WRITTEN TASK:
Copy out the lines running from the one with "This screenshot has width=1129, height=787." to the one with "will [x=1108, y=734].", including both, without changing a character.
====== DATA EXCERPTS ======
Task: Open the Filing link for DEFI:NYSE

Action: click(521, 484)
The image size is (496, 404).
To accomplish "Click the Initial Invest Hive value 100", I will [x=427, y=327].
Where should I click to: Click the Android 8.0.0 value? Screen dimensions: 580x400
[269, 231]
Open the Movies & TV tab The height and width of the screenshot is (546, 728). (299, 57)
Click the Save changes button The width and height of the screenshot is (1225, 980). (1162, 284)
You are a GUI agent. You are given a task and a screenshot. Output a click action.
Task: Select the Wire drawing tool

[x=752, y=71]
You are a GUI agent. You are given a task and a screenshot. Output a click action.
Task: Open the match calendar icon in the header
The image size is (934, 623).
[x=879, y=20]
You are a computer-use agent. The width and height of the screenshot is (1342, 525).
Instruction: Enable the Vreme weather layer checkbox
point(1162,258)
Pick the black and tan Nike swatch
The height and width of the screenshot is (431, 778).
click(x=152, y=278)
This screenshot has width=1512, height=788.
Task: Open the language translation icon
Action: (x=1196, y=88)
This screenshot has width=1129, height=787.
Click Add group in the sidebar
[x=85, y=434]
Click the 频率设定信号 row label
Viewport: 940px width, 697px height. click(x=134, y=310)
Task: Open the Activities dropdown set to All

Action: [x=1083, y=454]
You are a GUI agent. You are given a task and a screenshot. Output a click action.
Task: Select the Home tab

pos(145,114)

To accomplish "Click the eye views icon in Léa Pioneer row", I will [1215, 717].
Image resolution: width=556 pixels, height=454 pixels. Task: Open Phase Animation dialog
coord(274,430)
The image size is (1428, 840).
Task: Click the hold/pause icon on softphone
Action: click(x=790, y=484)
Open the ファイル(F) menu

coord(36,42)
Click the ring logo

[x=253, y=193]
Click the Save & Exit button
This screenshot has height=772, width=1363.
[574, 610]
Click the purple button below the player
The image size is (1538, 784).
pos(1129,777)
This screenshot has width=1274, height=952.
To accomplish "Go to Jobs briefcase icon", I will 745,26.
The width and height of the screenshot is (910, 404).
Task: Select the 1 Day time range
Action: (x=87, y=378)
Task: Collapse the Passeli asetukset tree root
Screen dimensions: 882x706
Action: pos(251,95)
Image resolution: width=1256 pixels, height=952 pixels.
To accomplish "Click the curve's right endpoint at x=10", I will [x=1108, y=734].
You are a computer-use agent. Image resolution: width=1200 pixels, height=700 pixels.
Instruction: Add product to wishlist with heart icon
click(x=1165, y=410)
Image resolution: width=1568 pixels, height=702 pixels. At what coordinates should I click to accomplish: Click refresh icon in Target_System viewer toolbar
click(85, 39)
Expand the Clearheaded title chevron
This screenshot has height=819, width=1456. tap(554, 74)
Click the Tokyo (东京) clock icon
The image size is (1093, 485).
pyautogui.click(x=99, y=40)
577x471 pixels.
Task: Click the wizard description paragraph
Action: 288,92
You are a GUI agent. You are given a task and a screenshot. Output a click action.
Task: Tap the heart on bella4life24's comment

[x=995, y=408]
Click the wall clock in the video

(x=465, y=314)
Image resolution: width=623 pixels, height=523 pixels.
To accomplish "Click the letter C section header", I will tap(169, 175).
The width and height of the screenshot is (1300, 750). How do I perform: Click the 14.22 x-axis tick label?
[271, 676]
======
WRITTEN SOLUTION:
This screenshot has width=1129, height=787.
Click Add group in the sidebar
[x=85, y=434]
Click the 频率设定信号 row label
Viewport: 940px width, 697px height. click(x=134, y=310)
Task: Open the Activities dropdown set to All

Action: [x=1083, y=454]
You are a GUI agent. You are given a task and a screenshot. Output a click action.
Task: Select the Home tab

pos(145,114)

To accomplish "Click the eye views icon in Léa Pioneer row", I will [1215, 717].
Image resolution: width=556 pixels, height=454 pixels. Task: Open Phase Animation dialog
coord(274,430)
The image size is (1428, 840).
Task: Click the hold/pause icon on softphone
Action: click(x=790, y=484)
Open the ファイル(F) menu

coord(36,42)
Click the ring logo

[x=253, y=193]
Click the Save & Exit button
This screenshot has height=772, width=1363.
[574, 610]
Click the purple button below the player
The image size is (1538, 784).
pos(1129,777)
This screenshot has width=1274, height=952.
To accomplish "Go to Jobs briefcase icon", I will 745,26.
The width and height of the screenshot is (910, 404).
Task: Select the 1 Day time range
Action: (x=87, y=378)
Task: Collapse the Passeli asetukset tree root
Screen dimensions: 882x706
Action: pos(251,95)
Image resolution: width=1256 pixels, height=952 pixels.
To accomplish "Click the curve's right endpoint at x=10", I will [x=1108, y=734].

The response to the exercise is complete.